La eterna congelación de Kolymá

Leer a Varlam Shalamov es encontrarse con un testimonio del infierno. Leer, por ejemplo, «Relatos de Kolymá», es toparse con la pluma de alguien que fue capaz de decir lo indecible, de representar lo irrepresentable. Los relatos de Shalamov son un auténtico descenso al horror, pero también una reflexión profunda sobre la manera de burilar alguna forma de belleza en medio de las situaciones más degradantes. Estoy seguro que después de leer a Shalamov pocos se aventurarían a utilizar la palabra «infierno» de manera gratuita.
Camus esboza en “El hombre rebelde” que el siglo pasado reemplazó al crimen de pasión por la lógica siniestra del asesinato en masa. En ese escenario turbulento llamado Kolymá, bajo el poder stalinista, esta lógica operó implacable. Un ambiente subhumano. Shalamov transcurrió dieciseis años de su vida confinado allí. Lo acusaron de ser agente trozkista. Millones de hombres padecieron los rigores de una arbitrariedad sin límites, tan cínica como metodológica. Se estima que alrededor de tres millones de ellos no regresaron. A decir de Kapuscinski, el nombre de Kolymá debe incorporarse a la lista de pesadillas del siglo veinte, junto con Auschwitz y Treblinka. Porque aquellos que sobrevivieron nunca volvieron a ser los mismos de antes.
Shalamov no sólo no claudicó, sino que escribió lo que escribió. Retratando la maldad humana. Lo hace con impavidez. Dice que es imposible transmitirlo en el papel. Estos relatos de Shalamov cayeron en mis manos hace dos años. En «Sentencia», recapacita: “El amor no me volvió. Qué lejos queda el amor de la envidia, del miedo, de la furia. Qué poco necesitan del amor los hombres. El amor regresa cuando ya han renacido los demás sentimientos humanos. El amor llega último, es el último en regresar, aunque ¿de verdad regresa? Pero no sólo la indiferencia, la envidia, el miedo fueron testigos de mi retorno a la vida. La piedad de los animales regresó antes que la piedad de los hombres”.
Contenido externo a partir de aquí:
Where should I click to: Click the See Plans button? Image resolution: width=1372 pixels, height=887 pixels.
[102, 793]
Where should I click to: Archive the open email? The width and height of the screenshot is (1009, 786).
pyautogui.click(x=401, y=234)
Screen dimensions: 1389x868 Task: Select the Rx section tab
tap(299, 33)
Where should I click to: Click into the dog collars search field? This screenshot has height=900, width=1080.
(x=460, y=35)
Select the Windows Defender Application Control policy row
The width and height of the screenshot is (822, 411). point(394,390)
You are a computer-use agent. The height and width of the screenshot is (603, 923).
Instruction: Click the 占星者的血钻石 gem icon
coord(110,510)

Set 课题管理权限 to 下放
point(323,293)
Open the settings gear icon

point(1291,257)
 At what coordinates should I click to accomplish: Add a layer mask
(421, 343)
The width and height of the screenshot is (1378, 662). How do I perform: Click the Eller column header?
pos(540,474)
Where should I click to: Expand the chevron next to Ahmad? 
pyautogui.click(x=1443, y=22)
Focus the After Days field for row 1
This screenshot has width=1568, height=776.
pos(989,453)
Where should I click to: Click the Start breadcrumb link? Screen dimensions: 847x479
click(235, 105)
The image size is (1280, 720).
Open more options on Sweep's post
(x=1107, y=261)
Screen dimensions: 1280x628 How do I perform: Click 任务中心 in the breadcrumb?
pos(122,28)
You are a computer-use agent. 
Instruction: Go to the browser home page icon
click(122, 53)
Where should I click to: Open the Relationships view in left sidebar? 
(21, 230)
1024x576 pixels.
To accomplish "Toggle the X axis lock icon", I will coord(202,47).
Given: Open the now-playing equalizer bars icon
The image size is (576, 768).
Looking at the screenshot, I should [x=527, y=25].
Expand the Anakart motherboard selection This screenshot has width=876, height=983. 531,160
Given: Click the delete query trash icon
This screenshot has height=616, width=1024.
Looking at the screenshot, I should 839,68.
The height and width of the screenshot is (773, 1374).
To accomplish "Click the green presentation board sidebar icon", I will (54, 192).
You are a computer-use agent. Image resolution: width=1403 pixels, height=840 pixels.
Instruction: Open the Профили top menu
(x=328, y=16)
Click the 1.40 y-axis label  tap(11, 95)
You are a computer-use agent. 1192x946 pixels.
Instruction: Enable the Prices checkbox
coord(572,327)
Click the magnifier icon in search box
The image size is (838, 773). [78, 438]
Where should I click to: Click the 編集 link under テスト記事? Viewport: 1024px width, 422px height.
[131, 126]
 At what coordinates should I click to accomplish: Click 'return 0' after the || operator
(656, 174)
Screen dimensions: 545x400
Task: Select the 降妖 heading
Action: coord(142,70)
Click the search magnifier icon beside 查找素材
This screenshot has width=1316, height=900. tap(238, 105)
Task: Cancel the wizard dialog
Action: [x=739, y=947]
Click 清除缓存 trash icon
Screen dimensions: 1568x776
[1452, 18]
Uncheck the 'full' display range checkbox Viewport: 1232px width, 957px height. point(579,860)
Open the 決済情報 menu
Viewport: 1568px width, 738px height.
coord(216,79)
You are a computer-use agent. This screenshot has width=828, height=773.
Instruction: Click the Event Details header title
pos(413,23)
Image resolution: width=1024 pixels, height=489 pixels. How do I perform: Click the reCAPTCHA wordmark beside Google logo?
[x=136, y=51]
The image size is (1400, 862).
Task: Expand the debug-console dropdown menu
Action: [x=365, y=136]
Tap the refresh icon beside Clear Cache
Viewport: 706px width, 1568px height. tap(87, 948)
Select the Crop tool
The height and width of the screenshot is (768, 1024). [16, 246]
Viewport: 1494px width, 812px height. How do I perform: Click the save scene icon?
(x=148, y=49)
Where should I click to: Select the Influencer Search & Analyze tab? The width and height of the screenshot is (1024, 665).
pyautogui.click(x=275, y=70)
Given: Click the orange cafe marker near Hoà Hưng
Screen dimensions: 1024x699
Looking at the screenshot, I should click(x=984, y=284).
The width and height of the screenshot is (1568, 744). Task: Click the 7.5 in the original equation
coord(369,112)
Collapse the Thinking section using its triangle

Shalamov se definía como «un cronista de mi propia alma». Como un entomólogo apunta con la obsesión de un orfebre cada instante en ese campo de concentración, donde el salvajismo primario sacudía las horas. «Cada relato, cada una de sus frases, previamente, los grité en mi habitación vacía. Siempre hablo conmigo mismo cuando escribo. Grito, amenazo, lloro. No puedo detener el llanto. Y sólo después, cuando terminé, me seco las lágrimas”. En «La cuarentena de tifus», escribe: “Muchos compañeros habían muerto. Pero algo más peligroso no le dejaba morirse. ¿El amor? ¿El odio? No. El hombre vive por la misma razón que vive el árbol, la piedra, el perro. Y todo eso lo había comprendido, o más que comprenderlo, lo percibía muy bien justamente aquí, en este campo de tránsito, durante la cuarentena de tifus”.
Kafka escribe el castigo en el cuerpo en «La colonia penitenciaria». Shalamov busca recuperarlo. No se abandona a la tentación del suicidio. Pareciera concordar con Dostoievsky: «Se puede amar al prójimo sólo a la distancia». El ruso reinvindica al hombre mediante la búsqueda de belleza. Lo entiende como sinónimo de sabiduría. Con estos relatos trasciende la literatura carcelaria con un estilo pulcro, directo. Describe lo que ve, pero lo describe como si lo viera por vez primera. Mirada descarnada de los hechos que fluye con una transparencia que lastima.